|
From: John P. R. <ro...@cs...> - 2016-07-03 17:18:25
|
Hi Ralf:
In message <201...@ru...>,
Ralf Schlatterbeck writes:
>On Sun, Jul 03, 2016 at 01:15:40AM +0000, Mercurial Commits wrote:
>> issue2550853 - better error handling and cleanup on some postgres
>> tests by Stuart McGraw.
>>
>> +- issue2086536 - back_postgresql: fixing pg_command and prefering
>> + psycopg2. Patch done by Philipp Gortan (mephinet). His patch
>> + also improves handling of retryable errors. Applied and
>> + edited by John Rouillard.
>>
>> + if "FATAL" not in response :
>> + msgs = (
>> 'is being accessed by other users',
>> 'could not serialize access due to concurrent update',
>> + )
>> + for msg in msgs :
>> + if msg in response :
>> + time.sleep(0.1)
>> + return 0
>> + raise RuntimeError (response)
>> return 1
>
>Wouldn't that just ignore non-fatal errors?

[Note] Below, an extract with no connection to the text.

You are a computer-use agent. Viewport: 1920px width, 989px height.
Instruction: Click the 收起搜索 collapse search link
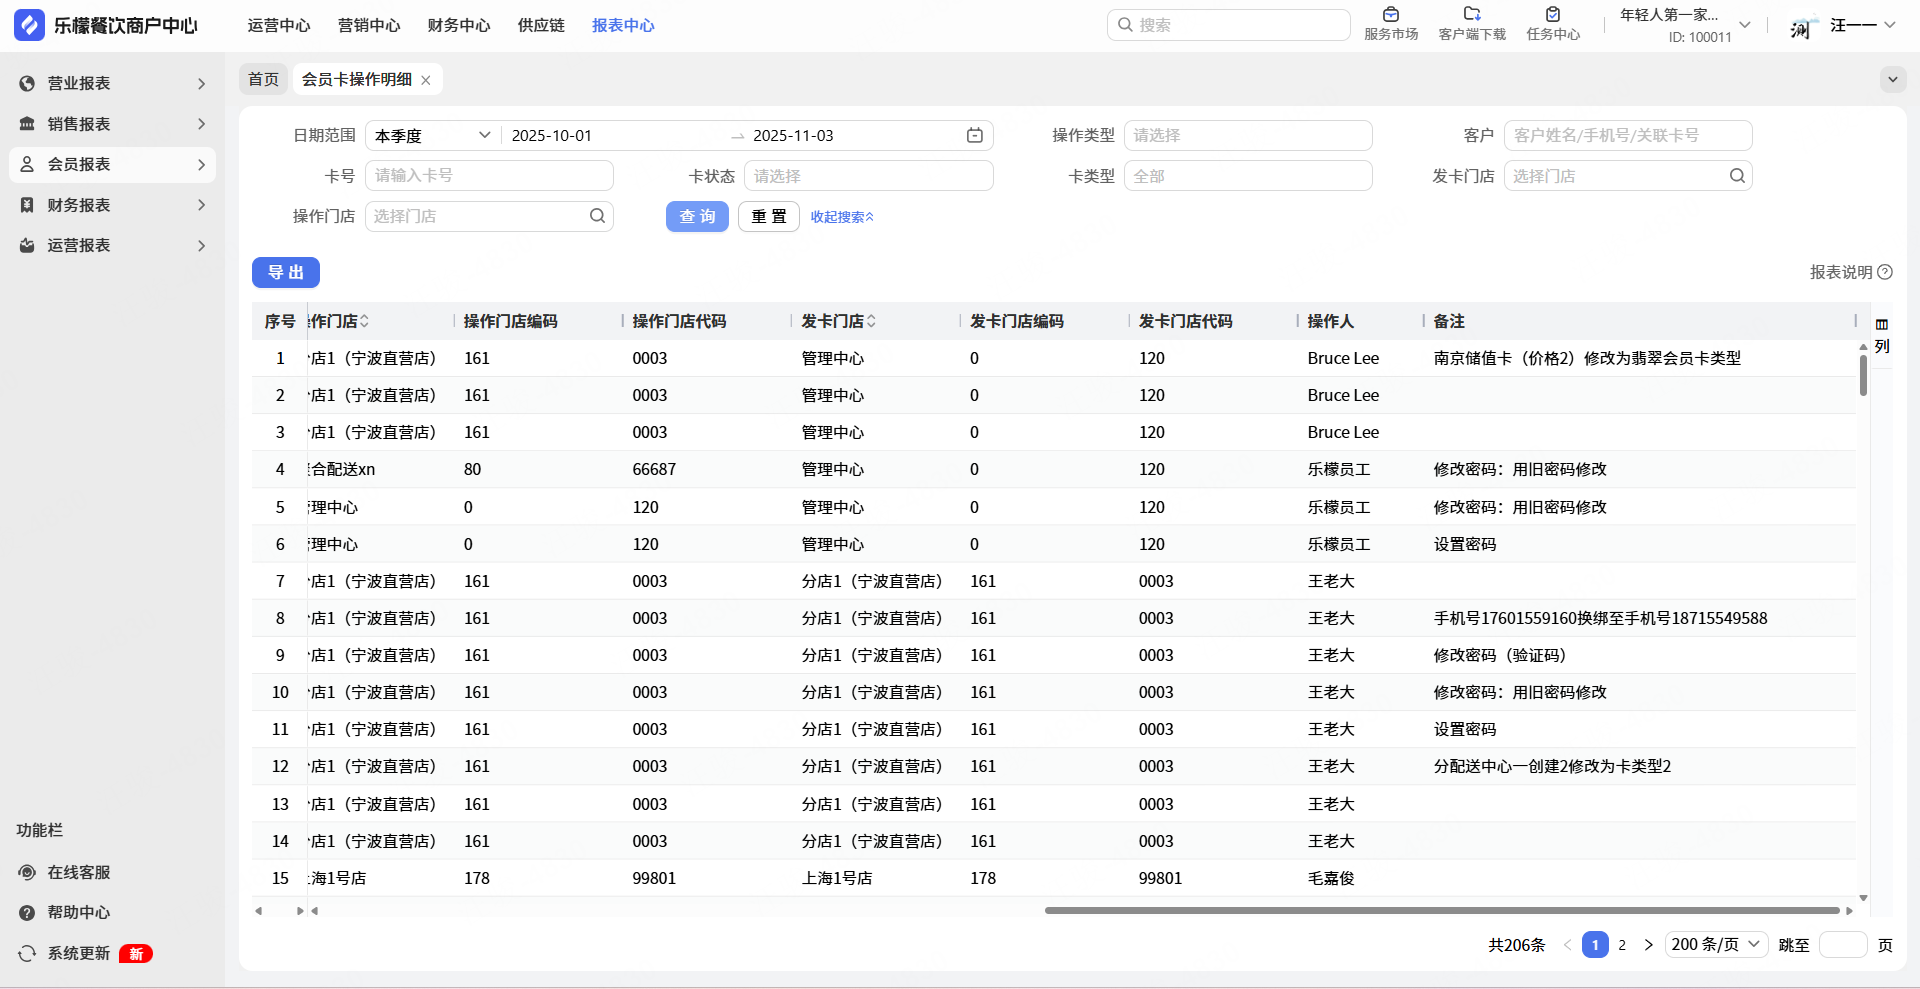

>Or am I missing something here?
The whole context is:
try:
cursor.execute(command)
except psycopg.DatabaseError, err:
response = str(err).split('\n')[0]
if "FATAL" not in response :
msgs = (
'is being accessed by other users',
'could not serialize access due to concurrent update',
)
for msg in msgs :
if msg in response :
time.sleep(0.1)
return 0
raise RuntimeError (response)
return 1
I am reading that as:
try to execute the SQL
if we get a database error
split the response apart
if the database error is not FATAL
check to see if it matches one of the retryable errors
(in the msgs array)
if it does match a retryable error:
delay and return 0 (false) indicating that the call should be
retried by the caller
if the error is FATAL or does not match a retryable error, raise a
RuntimeError exception.
Only if the initial cursor.execute didn't raise an exception do we
return 1 indicating a successful run.
The (only) caller for this function is this loop in db_command:
try:
for n in range(10):
if pg_command(cursor, command):
return
finally:
conn.close()
raise RuntimeError('10 attempts to create database failed')
if pg_command returns 1, the function returns. If pg_command returns 0
10 times we raise a runtime error.,
The code that this patch replaces is:
- if response.find('FATAL') != -1:
- raise RuntimeError(response)
- else:
- msgs = [
'is being accessed by other users',
'could not serialize access due to concurrent update',
- ]
- can_retry = 0
- for msg in msgs:
- if response.find(msg) == -1:
- can_retry = 1
- if can_retry:
which I read (with much effort) as:
if I find FATAL I raise a runtime error
otherwise:
loop over all messages and
if the message is not found set the can_retry flag
(I think this test is wrong. It should be:
if response.find(msg) != -1:
i.e. set can_retry if the string IS found
If my interpretation is true, can_retry is set
for every non-fatal error. At least one of the
two strings will not be found resulting
in can_retry = 1.)
see if can_retry was set to 1, if so, delay and return 0
I think the patch is doing the right thing. Also to me the patched
version reads better.
Trying to understand X.find('STRING') != -1 took me a bit. Wrapping
that as X.found(STRING) where boolean true means I found STRING in X
otherwise not would have fixed this code. Pythonic: STRING not in X
is also an improvement.
Also the two errors we want to retry are not FATAL.
From:
http://www.question-defense.com/2008/11/12/postgres-error-database-dev-is-being-accessed-by-other-users
we should be seeing:
ERROR: database "dev" is being accessed by other users
Same with concurrent update. From:
https://www.postgresql.org/docs/9.1/static/transaction-iso.html
ERROR: could not serialize access due to concurrent update
So that's my analysis of the error.
Thoughts, quips, comments, evasions, questions or answers?
--
-- rouilj
John Rouillard
===========================================================================
My employers don't acknowledge my existence much less my opinions.
|